Milano – I dati mostrati al settimo forum ‘La Roadmap del futuro per il Food&Beverage’ di Bormio (So), organizzato da The European House-Ambrosetti, illustrano il peso della ristorazione italiana nei Paesi stranieri. A New York (Usa) si contano 938 ristoranti italiani (il 10,9% dell’offerta totale), 324 a Melbourne, Australia (9%), 722 a Rio De Janeiro, Brasile (8%), 373 a Buenos Aires, Argentina (7%), 570 a Los Angeles, Usa (5,3%), 541 ad Hong Kong (4%), 253 a Pechino, Cina (2,1%). Ma il dato più sorprendente sono i 4.982 ristoranti italiani a Tokyo (Giappone), dove rappresentano il 4,9% dell’offerta totale). In tutti questi casi, la presenza italiana si trova ben al di sopra di quella francese e spagnola (vedi foto).

 

A New York Francia e Spagna contano il 2,7% ciascuna; a Melbourne la Francia vale il 2,3% e la Spagna l’1,2%; a Rio De Janeiro Francia 1,2% e Spagna 0,5%; a Buenos Aires Francia 1,5% e Spagna 5,1%; a Los Angeles Francia 1% e Spagna 2,5%; a Hong Kong Francia 2,1% e Spagna 0,9%; a Pechino Francia 0,8% e Spagna 0,2%; e a Tokyo Francia 2,1% e Spagna 0,5%.

 

“La ‘fame’ di made in Italy e di prodotti italiani”, ha dichiarato Valerio De Molli, managing partner e Ceo di The European House-Ambrosetti, “è dimostrata anche dalla presenza di locali tipici direttamente sul territorio estero, dove l’Italia supera con grande distacco i due principali paesi competitor: Francia e Spagna.
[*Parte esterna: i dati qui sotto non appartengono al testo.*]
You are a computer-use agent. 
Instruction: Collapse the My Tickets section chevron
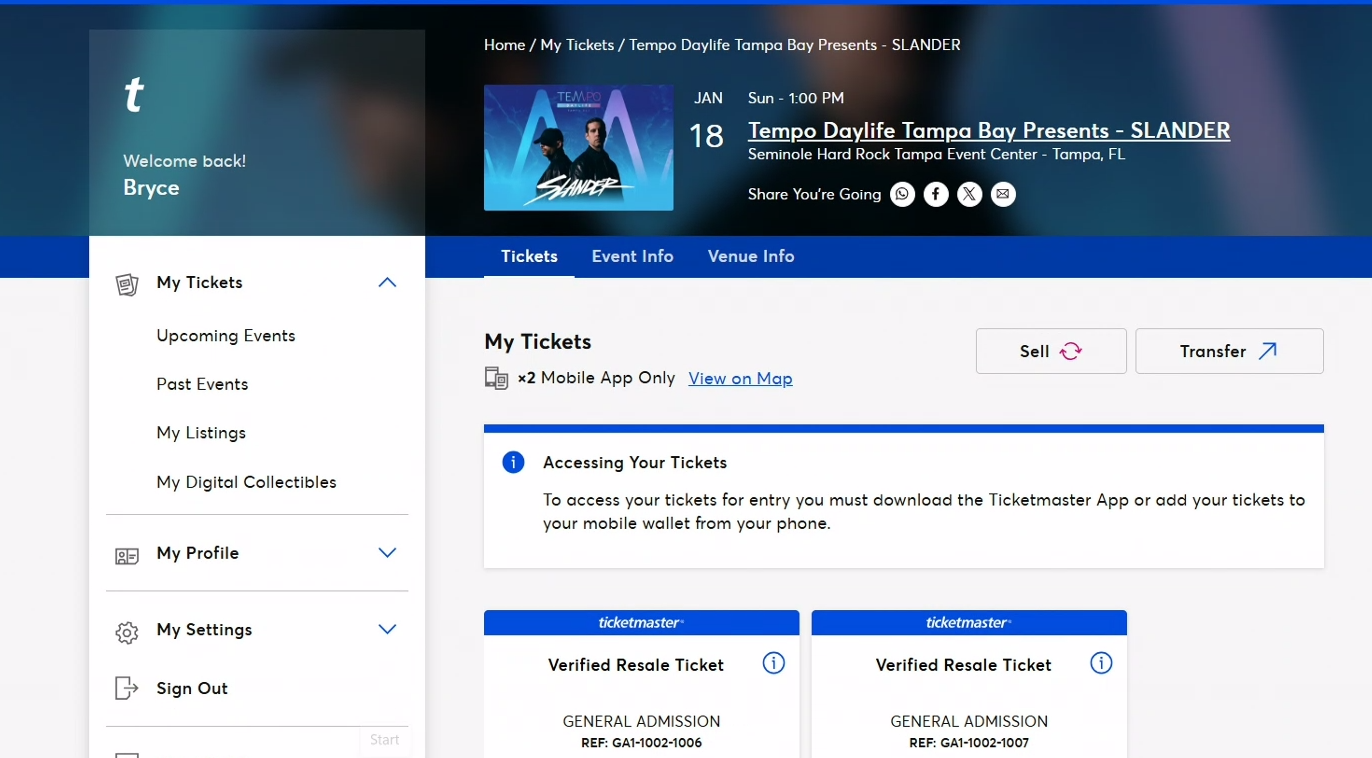point(388,283)
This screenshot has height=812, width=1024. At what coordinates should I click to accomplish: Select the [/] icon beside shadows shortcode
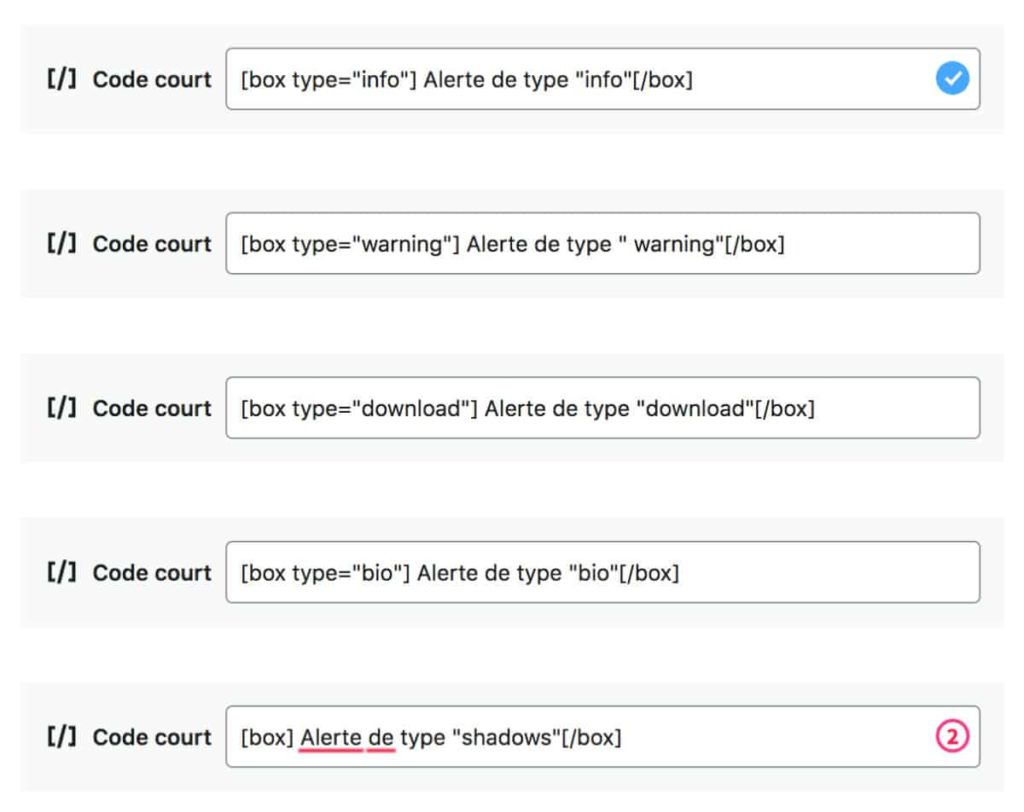click(x=62, y=737)
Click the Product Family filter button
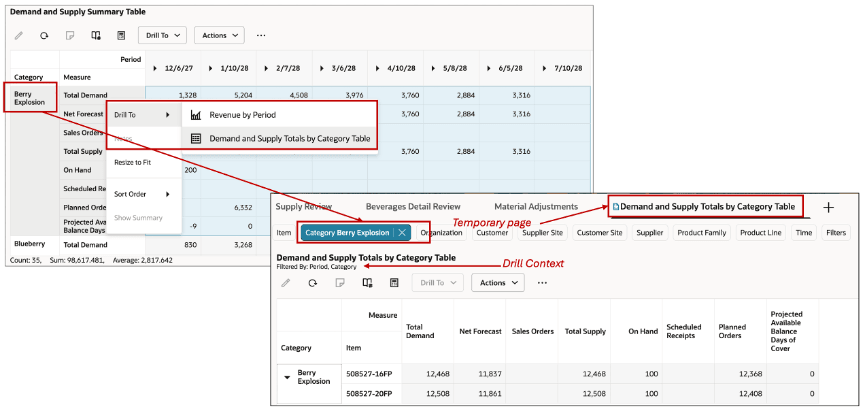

Vi sono alcuni elementi che limitano, tuttavia, la presenza internazionale dell’alimentare italiano, su tutti la frammentazione di un settore composto per l’85% da piccole imprese, con un’inferiore propensione all’investimento, e il fenomeno dell’italian sounding, l’evocazione di italianità su prodotti agroalimentari non italiani”.